▶ SUPPLIED DATA:
-- -- --

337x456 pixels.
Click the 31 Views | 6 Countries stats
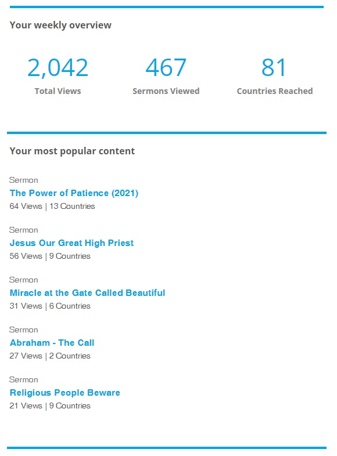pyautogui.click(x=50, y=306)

-- -- --

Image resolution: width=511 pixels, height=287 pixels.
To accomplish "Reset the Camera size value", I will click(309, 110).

-- -- --

▶ ACTION ITEM:
Copy out each line of the records that holds the string "pixels".

▶ SOLUTION:
337x456 pixels.
Image resolution: width=511 pixels, height=287 pixels.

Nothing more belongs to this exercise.